▶ _Directions for this task_: In the data below, one line contains "This screenshot has width=589, height=395." and a later one contains "Click the RT16-00-63A fuse value". Print both, with every line between them, exactly and alone.

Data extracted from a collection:

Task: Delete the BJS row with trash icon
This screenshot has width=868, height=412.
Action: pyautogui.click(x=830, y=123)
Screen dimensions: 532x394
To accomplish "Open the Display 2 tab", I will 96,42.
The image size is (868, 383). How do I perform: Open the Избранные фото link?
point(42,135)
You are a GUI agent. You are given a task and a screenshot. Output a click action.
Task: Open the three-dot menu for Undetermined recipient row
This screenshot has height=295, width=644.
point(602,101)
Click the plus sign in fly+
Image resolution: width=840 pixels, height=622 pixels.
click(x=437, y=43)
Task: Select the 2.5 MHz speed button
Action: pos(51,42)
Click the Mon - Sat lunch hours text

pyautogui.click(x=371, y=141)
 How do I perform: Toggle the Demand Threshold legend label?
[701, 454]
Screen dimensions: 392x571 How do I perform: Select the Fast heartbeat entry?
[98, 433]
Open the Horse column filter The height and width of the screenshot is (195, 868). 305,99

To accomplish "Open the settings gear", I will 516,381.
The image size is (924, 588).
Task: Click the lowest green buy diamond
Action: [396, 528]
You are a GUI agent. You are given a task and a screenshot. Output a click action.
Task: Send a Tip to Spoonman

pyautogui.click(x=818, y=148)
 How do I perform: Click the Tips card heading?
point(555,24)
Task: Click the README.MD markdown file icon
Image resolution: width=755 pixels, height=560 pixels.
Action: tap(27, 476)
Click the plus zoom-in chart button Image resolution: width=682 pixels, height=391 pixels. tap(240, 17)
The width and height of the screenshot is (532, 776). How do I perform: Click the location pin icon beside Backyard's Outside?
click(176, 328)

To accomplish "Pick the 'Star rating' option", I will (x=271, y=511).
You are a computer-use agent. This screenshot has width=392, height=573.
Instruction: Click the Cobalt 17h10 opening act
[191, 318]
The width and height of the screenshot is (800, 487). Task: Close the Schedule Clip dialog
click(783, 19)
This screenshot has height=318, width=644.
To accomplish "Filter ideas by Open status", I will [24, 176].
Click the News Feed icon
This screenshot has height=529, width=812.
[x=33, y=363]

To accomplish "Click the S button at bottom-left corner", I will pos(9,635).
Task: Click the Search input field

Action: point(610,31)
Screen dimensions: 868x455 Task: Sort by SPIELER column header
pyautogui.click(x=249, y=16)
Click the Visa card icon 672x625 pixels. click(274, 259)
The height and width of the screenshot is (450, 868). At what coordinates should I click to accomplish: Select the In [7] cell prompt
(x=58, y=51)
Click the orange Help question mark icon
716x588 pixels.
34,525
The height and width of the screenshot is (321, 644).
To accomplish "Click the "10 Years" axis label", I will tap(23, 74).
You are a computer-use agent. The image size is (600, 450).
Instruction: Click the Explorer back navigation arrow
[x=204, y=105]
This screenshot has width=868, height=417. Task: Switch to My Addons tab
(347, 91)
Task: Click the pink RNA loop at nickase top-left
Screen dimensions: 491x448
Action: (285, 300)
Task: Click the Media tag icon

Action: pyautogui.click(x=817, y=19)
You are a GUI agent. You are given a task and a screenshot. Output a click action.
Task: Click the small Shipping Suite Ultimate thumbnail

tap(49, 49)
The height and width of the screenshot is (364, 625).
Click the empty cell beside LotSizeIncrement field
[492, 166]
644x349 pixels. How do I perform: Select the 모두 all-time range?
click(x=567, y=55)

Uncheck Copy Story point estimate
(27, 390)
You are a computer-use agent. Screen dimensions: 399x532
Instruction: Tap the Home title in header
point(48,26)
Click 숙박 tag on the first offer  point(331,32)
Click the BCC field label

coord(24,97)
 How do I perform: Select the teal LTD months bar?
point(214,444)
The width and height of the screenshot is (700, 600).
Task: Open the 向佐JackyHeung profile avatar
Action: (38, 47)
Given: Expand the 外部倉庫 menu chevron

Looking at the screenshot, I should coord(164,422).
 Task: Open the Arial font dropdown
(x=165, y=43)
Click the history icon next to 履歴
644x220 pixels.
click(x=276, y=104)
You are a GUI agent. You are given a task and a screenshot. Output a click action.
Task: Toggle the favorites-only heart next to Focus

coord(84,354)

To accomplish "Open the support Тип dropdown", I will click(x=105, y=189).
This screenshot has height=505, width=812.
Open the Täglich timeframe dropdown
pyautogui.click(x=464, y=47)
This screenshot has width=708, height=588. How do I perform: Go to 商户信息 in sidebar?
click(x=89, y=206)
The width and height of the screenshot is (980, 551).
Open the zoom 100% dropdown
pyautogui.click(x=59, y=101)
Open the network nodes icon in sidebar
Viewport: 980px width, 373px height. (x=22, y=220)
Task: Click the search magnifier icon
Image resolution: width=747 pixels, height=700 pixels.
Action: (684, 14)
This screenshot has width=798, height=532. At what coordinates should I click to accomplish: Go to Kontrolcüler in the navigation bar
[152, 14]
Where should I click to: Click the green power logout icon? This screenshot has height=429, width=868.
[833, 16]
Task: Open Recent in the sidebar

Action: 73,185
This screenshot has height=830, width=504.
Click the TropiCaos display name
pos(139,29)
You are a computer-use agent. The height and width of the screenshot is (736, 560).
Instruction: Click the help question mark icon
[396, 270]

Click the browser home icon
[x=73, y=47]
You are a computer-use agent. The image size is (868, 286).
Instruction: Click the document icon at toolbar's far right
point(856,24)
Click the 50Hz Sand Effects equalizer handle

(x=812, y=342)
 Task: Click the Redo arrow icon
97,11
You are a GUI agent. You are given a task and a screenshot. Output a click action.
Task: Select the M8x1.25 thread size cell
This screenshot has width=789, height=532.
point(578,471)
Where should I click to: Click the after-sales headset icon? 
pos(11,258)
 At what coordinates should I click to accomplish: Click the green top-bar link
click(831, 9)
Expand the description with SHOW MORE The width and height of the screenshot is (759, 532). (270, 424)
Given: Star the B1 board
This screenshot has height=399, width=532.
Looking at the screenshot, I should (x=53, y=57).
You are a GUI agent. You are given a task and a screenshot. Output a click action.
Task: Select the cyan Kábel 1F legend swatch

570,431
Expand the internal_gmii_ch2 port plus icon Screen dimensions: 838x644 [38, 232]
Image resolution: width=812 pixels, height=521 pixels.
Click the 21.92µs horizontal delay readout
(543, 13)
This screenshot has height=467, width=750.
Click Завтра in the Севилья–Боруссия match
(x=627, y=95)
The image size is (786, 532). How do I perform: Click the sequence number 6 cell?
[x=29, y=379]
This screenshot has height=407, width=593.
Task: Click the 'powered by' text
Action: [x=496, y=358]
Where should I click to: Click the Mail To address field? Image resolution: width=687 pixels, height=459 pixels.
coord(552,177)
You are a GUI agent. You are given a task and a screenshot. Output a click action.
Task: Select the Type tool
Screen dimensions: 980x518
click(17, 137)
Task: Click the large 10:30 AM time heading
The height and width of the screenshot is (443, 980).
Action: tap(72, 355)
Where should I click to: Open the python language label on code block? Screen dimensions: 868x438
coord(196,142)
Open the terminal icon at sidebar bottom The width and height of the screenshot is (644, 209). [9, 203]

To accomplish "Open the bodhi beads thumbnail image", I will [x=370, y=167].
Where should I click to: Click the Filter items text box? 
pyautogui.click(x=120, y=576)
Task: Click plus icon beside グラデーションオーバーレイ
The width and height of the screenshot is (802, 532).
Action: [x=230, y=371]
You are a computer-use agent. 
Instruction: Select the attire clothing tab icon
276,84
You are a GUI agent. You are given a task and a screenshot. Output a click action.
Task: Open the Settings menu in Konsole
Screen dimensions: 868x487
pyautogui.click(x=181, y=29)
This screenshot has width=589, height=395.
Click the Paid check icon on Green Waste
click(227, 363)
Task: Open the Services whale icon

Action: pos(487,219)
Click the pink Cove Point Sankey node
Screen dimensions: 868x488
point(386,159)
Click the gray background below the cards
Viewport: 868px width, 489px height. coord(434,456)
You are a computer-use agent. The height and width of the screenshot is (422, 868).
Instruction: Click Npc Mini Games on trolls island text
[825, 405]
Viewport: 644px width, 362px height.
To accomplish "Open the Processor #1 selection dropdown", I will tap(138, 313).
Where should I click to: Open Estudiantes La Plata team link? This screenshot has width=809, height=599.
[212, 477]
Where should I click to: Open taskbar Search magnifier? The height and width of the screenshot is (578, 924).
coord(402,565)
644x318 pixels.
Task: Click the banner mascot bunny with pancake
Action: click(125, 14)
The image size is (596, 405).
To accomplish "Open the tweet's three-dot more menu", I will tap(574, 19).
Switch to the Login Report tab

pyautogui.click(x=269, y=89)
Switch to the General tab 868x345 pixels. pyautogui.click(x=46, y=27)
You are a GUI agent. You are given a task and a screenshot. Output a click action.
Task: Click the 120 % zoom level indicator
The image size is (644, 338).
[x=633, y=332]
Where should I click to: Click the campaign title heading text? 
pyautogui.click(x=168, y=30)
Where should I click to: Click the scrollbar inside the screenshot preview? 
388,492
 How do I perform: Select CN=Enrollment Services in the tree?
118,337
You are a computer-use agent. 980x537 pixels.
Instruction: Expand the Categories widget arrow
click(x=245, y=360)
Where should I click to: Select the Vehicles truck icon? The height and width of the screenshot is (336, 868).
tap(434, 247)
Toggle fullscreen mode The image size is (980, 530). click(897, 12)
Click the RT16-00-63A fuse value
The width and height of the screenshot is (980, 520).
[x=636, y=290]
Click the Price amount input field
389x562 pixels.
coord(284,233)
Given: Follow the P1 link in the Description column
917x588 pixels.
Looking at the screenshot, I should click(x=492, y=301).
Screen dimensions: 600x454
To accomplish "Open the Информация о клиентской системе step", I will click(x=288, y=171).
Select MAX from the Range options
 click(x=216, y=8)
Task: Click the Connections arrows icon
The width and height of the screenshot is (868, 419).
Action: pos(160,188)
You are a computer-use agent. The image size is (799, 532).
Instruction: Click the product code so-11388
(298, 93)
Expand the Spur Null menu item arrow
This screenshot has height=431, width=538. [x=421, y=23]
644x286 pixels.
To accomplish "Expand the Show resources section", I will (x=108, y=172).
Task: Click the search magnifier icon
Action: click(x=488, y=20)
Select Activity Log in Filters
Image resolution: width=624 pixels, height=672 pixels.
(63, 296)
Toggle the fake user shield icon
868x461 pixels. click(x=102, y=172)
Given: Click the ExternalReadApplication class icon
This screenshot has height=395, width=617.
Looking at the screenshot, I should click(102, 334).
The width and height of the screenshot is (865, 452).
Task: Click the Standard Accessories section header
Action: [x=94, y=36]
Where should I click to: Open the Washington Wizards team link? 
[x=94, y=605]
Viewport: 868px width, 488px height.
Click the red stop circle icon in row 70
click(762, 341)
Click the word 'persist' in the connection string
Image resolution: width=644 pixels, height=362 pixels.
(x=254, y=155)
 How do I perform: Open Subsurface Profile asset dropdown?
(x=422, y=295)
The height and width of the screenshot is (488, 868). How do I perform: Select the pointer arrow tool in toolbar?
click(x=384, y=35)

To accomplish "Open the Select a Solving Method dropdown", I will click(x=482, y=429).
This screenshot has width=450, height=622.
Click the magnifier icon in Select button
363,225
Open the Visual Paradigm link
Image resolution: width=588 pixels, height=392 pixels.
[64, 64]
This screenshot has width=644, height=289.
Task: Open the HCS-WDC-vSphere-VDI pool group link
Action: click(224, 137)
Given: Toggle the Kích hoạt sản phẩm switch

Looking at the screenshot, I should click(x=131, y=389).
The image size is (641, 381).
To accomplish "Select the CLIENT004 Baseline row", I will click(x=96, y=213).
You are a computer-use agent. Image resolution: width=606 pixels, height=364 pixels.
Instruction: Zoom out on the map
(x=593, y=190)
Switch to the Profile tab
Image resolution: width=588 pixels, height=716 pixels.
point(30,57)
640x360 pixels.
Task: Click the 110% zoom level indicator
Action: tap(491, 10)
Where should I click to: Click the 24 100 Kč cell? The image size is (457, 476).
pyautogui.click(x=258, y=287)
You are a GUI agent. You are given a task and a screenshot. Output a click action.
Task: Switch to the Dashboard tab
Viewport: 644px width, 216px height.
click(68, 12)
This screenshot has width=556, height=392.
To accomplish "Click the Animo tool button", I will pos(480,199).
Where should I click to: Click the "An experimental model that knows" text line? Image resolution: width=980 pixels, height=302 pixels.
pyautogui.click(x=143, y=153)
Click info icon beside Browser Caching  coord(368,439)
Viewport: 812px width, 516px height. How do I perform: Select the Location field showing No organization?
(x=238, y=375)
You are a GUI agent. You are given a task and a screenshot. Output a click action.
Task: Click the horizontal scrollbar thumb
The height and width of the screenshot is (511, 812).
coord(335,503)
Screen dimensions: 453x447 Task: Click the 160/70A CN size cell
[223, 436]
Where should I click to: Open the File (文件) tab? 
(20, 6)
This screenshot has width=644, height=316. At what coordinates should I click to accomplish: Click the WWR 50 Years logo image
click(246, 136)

▶ _Solution for this exercise_:
This screenshot has width=589, height=395.
Click the Paid check icon on Green Waste
click(227, 363)
Task: Open the Services whale icon

Action: pos(487,219)
Click the pink Cove Point Sankey node
Screen dimensions: 868x488
point(386,159)
Click the gray background below the cards
Viewport: 868px width, 489px height. coord(434,456)
You are a computer-use agent. The height and width of the screenshot is (422, 868).
Instruction: Click Npc Mini Games on trolls island text
[825, 405]
Viewport: 644px width, 362px height.
To accomplish "Open the Processor #1 selection dropdown", I will tap(138, 313).
Where should I click to: Open Estudiantes La Plata team link? This screenshot has width=809, height=599.
[212, 477]
Where should I click to: Open taskbar Search magnifier? The height and width of the screenshot is (578, 924).
coord(402,565)
644x318 pixels.
Task: Click the banner mascot bunny with pancake
Action: click(125, 14)
The image size is (596, 405).
To accomplish "Open the tweet's three-dot more menu", I will tap(574, 19).
Switch to the Login Report tab

pyautogui.click(x=269, y=89)
Switch to the General tab 868x345 pixels. pyautogui.click(x=46, y=27)
You are a GUI agent. You are given a task and a screenshot. Output a click action.
Task: Click the 120 % zoom level indicator
The image size is (644, 338).
[x=633, y=332]
Where should I click to: Click the campaign title heading text? 
pyautogui.click(x=168, y=30)
Where should I click to: Click the scrollbar inside the screenshot preview? 
388,492
 How do I perform: Select CN=Enrollment Services in the tree?
118,337
You are a computer-use agent. 980x537 pixels.
Instruction: Expand the Categories widget arrow
click(x=245, y=360)
Where should I click to: Select the Vehicles truck icon? The height and width of the screenshot is (336, 868).
tap(434, 247)
Toggle fullscreen mode The image size is (980, 530). click(897, 12)
Click the RT16-00-63A fuse value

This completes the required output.